Aim of the exercise: Beginning at the top of the listing, repeat each line exactly until the line with "Sign in (1182, 75)" has been repeated too.

◇ ◇ ◇ ◇ ◇ ◇ ◇

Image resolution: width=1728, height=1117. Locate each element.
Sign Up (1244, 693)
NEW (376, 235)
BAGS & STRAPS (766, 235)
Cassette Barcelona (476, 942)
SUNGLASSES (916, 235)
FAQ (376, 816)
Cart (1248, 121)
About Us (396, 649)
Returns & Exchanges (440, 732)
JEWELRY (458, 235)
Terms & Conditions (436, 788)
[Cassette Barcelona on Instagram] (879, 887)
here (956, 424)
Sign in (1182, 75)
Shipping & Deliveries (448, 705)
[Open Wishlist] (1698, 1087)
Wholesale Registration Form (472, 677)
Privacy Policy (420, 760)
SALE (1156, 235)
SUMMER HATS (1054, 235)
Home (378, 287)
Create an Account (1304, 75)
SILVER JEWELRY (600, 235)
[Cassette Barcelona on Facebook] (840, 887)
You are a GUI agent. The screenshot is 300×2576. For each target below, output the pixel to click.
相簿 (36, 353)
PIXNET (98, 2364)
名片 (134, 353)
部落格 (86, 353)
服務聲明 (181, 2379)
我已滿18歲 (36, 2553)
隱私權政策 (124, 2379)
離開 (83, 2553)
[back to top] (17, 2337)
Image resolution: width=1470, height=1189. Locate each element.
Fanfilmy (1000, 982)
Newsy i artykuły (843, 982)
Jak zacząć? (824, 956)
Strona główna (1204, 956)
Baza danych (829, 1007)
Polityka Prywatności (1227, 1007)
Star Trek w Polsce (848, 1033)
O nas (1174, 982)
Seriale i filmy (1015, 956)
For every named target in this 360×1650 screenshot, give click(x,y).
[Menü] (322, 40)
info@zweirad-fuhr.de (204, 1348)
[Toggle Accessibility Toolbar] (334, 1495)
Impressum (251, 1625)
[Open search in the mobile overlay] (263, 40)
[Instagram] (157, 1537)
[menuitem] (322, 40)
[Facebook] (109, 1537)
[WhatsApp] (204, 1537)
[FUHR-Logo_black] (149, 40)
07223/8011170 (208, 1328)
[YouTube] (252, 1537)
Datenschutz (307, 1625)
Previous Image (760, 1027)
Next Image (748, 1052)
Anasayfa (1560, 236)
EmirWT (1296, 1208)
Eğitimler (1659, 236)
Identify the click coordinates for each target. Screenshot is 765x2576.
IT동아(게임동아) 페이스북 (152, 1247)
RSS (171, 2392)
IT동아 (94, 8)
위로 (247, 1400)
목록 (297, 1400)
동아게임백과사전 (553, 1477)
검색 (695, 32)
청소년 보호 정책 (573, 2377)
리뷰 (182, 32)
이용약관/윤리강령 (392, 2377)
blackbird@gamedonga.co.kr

◇ ◇ ◇ ◇ ◇ ◇ ◇

Result for this task:
Image resolution: width=1728, height=1117. Locate each element.
Sign Up (1244, 693)
NEW (376, 235)
BAGS & STRAPS (766, 235)
Cassette Barcelona (476, 942)
SUNGLASSES (916, 235)
FAQ (376, 816)
Cart (1248, 121)
About Us (396, 649)
Returns & Exchanges (440, 732)
JEWELRY (458, 235)
Terms & Conditions (436, 788)
[Cassette Barcelona on Instagram] (879, 887)
here (956, 424)
Sign in (1182, 75)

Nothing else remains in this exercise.